A polymorphic Alu insertion that mediates distinct disease-associated deletions.

Research paper by Amir A Jahic, Anne K AK Erichsen, Thomas T Deufel, Chantal M CM Tallaksen, Christian C Beetz

Indexed on: 05 Mar '16Published on: 05 Mar '16Published in: European Journal of Human Genetics


Large deletions that are associated with insertions of Alu-derived sequence represent a rare, but potentially unique class of alterations. Whether they form by a one-step mechanism or by a primary insertion step followed by an independent secondary deletion step is not clear. We resolved two disease-associated SPAST deletions, which involve distinct exons by long range PCR. Alu-derived sequence was observed between the breakpoints in both cases. The intronic regions that represent the targets of potentially involved Alu retrotransposition events overlapped.

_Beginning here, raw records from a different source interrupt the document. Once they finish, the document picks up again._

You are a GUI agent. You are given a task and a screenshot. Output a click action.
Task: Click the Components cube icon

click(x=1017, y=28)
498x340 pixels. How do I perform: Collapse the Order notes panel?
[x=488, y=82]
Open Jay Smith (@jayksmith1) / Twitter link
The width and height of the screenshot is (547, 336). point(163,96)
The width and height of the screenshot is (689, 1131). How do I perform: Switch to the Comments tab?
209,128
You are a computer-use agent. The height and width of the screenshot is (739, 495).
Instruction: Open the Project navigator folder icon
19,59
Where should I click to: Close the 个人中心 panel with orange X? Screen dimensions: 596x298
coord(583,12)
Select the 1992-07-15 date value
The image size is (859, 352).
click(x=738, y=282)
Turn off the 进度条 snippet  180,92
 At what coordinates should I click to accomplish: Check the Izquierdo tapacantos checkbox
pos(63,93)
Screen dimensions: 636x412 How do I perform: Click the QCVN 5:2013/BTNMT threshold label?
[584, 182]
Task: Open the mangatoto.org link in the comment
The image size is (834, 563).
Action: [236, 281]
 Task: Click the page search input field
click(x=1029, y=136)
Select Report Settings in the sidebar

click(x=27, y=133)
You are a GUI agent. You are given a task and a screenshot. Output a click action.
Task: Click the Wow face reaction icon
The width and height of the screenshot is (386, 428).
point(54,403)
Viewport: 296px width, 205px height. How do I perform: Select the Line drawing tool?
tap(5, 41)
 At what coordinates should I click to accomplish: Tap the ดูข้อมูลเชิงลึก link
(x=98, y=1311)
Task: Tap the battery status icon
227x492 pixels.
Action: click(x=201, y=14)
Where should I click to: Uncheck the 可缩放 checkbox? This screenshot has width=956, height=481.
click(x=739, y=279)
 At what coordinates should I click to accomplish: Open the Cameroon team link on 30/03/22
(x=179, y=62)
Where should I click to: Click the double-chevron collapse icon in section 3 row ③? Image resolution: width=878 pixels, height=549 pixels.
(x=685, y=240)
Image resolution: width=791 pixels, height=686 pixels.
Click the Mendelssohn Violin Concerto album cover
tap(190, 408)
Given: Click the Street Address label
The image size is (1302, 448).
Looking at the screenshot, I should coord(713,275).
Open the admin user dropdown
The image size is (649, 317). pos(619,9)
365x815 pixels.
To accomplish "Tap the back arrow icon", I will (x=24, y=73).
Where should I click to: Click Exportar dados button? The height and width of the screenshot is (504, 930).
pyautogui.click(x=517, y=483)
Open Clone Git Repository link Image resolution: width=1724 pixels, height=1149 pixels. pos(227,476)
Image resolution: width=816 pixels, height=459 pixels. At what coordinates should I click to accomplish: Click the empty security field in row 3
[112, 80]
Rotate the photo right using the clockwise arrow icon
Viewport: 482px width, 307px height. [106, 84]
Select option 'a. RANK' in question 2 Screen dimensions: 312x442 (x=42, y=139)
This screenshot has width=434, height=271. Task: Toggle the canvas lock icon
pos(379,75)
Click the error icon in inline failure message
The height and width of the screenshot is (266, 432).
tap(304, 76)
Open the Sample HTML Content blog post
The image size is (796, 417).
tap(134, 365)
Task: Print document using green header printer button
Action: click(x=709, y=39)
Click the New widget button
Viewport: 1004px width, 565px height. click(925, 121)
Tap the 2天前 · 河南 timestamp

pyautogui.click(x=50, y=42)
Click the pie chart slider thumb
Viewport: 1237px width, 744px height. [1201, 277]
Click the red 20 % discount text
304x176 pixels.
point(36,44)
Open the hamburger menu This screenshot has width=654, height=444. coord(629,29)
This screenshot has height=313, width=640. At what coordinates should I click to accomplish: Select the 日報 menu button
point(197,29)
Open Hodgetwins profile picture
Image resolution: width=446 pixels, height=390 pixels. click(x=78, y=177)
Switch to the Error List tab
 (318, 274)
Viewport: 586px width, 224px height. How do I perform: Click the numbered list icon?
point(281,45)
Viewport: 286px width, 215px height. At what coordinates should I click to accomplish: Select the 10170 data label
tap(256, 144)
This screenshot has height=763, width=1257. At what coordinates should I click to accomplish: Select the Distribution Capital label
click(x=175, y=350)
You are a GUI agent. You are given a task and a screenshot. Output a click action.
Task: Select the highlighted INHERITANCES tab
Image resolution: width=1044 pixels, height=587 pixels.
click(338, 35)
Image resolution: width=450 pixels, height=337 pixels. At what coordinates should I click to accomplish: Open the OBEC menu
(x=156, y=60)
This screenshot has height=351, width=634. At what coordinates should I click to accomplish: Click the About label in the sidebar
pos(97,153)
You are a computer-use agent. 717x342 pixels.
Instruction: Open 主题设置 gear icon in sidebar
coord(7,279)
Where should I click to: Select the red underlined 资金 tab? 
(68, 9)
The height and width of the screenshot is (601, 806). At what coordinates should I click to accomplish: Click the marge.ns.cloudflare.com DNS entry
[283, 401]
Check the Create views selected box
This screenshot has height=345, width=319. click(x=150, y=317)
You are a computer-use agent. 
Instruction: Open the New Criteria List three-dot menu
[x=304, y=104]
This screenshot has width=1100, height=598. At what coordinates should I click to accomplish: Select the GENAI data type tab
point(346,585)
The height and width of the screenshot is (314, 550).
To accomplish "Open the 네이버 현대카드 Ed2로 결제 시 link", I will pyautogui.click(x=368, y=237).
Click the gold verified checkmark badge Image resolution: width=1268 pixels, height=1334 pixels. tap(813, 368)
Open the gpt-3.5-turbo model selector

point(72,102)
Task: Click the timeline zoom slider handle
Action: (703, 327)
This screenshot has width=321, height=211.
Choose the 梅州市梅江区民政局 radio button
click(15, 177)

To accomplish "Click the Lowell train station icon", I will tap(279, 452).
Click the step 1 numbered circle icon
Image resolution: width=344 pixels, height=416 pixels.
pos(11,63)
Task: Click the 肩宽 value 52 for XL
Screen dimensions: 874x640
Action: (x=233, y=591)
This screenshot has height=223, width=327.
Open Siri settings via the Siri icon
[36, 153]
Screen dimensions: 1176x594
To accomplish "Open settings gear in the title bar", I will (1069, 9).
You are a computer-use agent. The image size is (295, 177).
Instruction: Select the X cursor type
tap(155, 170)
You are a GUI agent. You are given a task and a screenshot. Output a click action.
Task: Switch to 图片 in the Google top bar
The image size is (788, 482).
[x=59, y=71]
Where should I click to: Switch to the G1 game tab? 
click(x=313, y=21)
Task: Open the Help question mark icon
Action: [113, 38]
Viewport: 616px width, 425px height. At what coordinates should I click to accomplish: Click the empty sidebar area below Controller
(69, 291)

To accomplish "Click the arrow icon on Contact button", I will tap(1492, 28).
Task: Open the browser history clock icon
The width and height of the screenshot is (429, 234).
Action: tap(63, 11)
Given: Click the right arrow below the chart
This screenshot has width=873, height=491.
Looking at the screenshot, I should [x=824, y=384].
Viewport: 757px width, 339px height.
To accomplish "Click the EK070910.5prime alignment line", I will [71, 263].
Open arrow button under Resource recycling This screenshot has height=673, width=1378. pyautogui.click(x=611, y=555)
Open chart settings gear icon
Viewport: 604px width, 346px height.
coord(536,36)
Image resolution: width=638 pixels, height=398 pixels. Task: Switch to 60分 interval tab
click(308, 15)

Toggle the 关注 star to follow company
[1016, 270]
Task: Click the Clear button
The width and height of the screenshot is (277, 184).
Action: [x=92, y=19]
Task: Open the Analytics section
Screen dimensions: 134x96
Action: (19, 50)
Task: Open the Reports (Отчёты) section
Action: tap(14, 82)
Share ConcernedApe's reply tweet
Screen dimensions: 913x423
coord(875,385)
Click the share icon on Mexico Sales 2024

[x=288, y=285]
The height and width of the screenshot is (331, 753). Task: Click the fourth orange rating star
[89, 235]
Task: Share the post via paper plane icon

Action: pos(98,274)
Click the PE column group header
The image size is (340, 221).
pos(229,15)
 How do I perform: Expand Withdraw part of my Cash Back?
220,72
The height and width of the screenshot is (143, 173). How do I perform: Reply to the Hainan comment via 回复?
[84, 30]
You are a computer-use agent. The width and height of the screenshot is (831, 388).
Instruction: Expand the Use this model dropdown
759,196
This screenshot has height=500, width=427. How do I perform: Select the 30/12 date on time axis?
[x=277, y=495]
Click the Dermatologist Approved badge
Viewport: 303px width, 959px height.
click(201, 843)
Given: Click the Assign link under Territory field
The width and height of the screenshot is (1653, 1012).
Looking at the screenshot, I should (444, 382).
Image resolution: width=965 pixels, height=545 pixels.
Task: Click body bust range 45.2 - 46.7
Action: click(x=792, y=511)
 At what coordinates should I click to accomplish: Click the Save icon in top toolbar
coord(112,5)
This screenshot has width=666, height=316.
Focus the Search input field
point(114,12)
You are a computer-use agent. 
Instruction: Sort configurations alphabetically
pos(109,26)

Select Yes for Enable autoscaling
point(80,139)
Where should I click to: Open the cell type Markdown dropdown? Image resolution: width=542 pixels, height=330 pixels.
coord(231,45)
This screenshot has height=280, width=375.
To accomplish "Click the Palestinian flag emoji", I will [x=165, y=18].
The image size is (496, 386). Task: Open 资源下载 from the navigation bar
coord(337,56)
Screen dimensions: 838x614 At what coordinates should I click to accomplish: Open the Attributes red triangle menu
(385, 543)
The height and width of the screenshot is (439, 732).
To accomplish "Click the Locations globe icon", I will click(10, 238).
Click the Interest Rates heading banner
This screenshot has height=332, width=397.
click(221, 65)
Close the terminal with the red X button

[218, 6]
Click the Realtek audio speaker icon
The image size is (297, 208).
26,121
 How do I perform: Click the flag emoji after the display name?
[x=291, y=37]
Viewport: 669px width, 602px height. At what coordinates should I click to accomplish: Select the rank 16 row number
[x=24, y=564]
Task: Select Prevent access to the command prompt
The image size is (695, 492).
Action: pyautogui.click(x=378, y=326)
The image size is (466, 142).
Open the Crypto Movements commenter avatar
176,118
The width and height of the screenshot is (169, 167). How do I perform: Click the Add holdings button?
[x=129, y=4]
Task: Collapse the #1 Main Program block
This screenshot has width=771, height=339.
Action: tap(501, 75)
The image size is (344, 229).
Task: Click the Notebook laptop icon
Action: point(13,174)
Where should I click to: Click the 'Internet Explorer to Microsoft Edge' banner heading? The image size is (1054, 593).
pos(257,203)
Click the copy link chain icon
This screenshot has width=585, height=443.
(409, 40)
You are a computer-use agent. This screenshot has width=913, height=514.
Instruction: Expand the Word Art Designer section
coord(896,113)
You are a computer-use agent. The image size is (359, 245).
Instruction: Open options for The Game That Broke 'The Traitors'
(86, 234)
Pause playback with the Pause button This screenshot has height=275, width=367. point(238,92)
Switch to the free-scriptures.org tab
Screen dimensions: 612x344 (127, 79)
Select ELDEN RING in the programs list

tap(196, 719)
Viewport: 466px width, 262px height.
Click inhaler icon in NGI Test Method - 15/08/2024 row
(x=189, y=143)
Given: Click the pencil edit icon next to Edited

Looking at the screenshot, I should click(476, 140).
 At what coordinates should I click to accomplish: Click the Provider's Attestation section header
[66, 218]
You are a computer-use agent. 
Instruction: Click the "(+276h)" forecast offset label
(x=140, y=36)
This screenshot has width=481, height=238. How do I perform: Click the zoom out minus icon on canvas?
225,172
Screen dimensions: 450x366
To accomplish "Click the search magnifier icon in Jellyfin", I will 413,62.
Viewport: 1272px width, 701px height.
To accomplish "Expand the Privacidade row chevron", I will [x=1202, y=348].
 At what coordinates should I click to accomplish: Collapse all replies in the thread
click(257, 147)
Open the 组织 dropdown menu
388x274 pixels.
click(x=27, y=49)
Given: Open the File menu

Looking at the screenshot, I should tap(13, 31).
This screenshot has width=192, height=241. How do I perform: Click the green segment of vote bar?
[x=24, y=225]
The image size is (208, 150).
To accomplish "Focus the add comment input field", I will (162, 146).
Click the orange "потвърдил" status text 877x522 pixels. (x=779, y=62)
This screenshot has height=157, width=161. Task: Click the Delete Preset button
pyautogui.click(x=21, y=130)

Microsatellite- and SNP-based haplotyping indicated that both deletions originated on one and the same founder allele. Our data suggest that the deletions are best explained by two-step insertion-deletion scenarios for which a single Alu retrotransposition event represents the shared primary step. This Alu then mediated one of the deletions by non-homologous end joining and the other by non-allelic homologous recombination. Our findings thus strongly argue for temporal separation of insertion and deletion in Alu insertion-associated deletions. They also suggest that certain Alu integrations confer a general increase in local genomic instability, and that this explains why they are usually not detected during the probably short time that precedes the rearrangements they mediate.European Journal of Human Genetics advance online publication, 2 March 2016; doi:10.1038/ejhg.2016.20.